§ TASK REQUIREMENTS:
Pictures are to be left out; every line from the one that holds "Click the phone icon beside 400-660-1348" to the end of the data is to be retyped exactly.

RECORDS TO PROCESS START

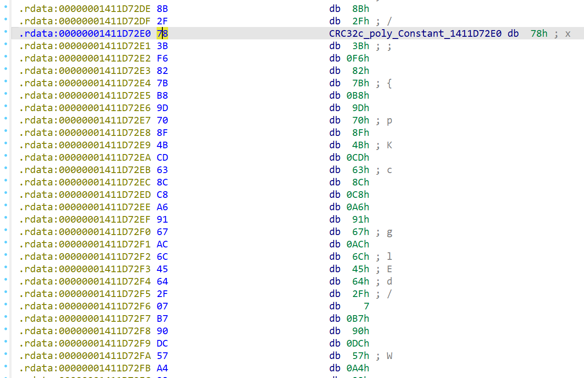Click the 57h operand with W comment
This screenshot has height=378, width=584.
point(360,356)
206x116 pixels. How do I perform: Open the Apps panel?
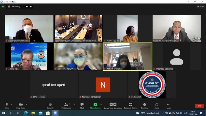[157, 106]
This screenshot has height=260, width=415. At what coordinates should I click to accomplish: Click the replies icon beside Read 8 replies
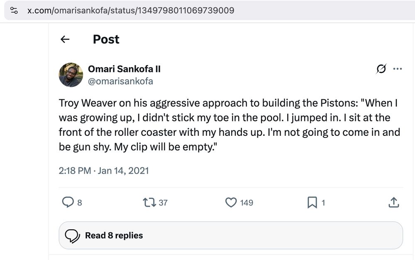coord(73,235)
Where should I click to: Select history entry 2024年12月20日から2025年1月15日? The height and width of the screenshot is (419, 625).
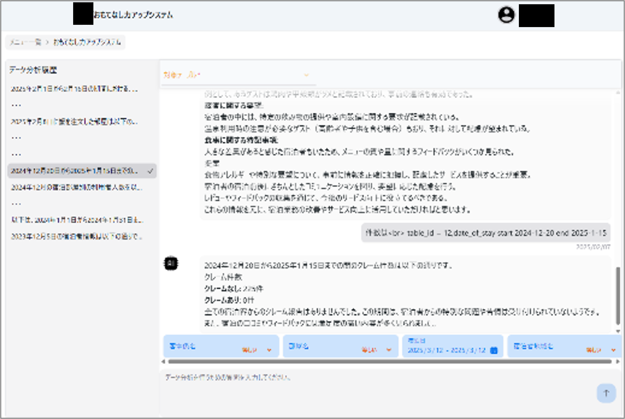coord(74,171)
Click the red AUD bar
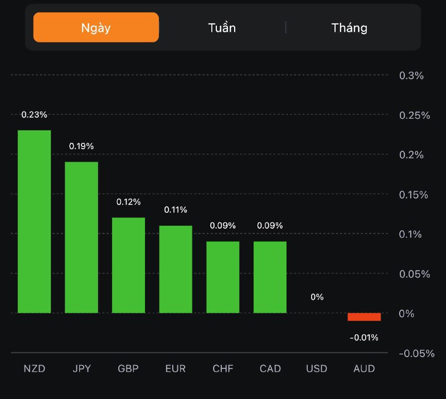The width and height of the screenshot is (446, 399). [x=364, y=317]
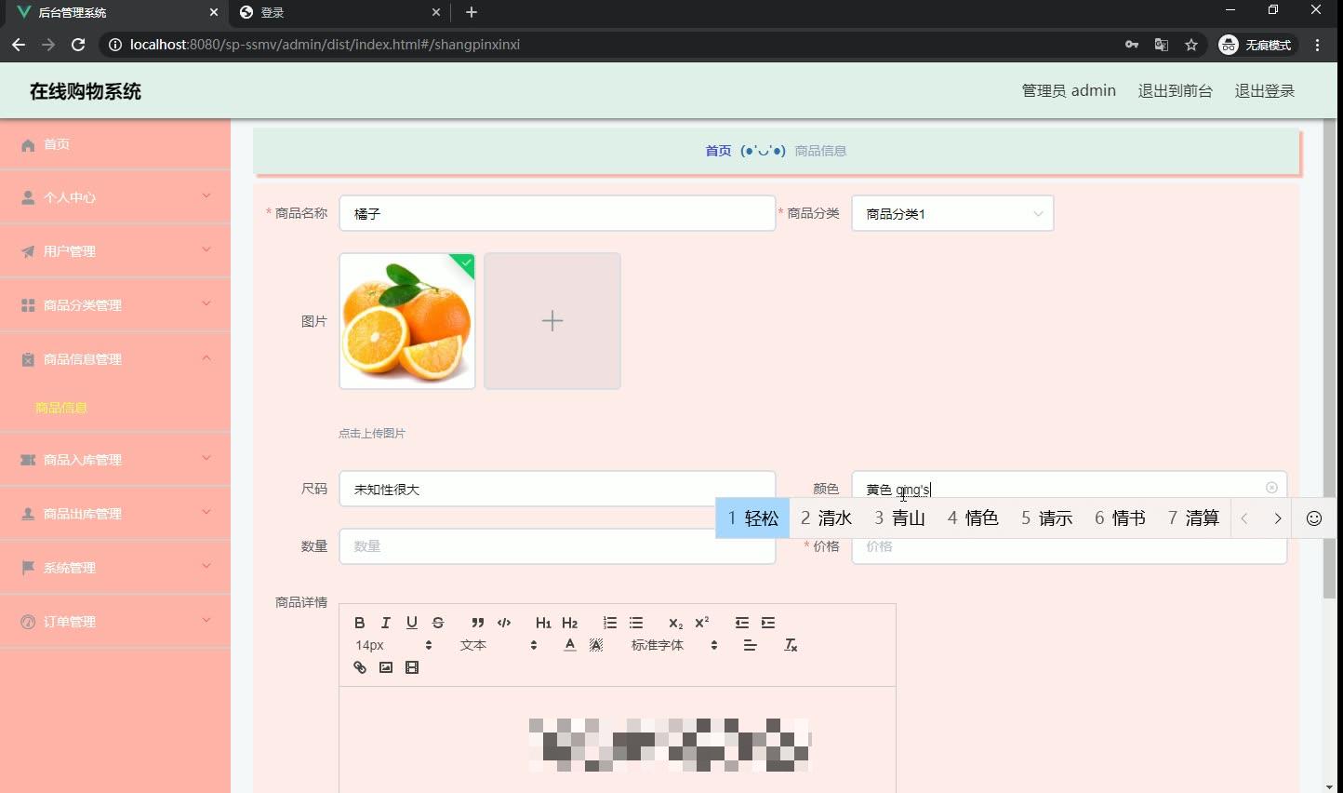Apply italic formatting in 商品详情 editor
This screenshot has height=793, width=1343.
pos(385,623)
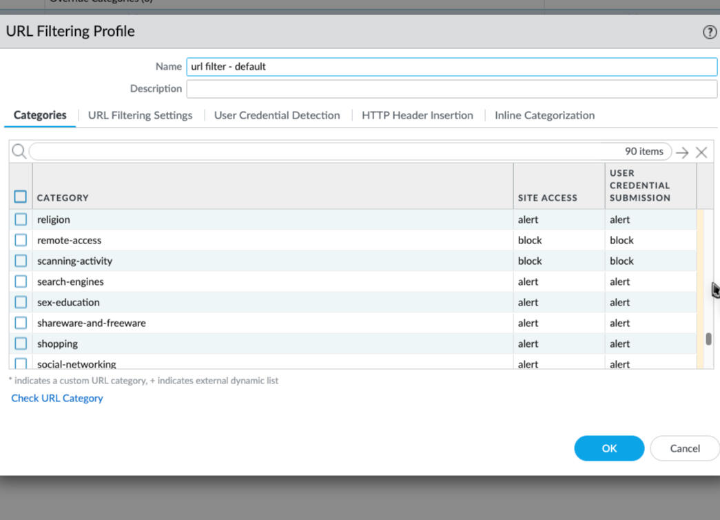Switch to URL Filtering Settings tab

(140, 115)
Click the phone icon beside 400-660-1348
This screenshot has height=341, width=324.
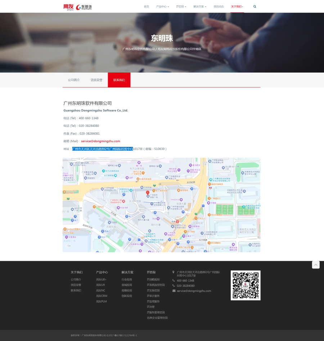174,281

RECORDS TO PROCESS END

§ ANSWER BOX:
Click the phone icon beside 400-660-1348
This screenshot has height=341, width=324.
174,281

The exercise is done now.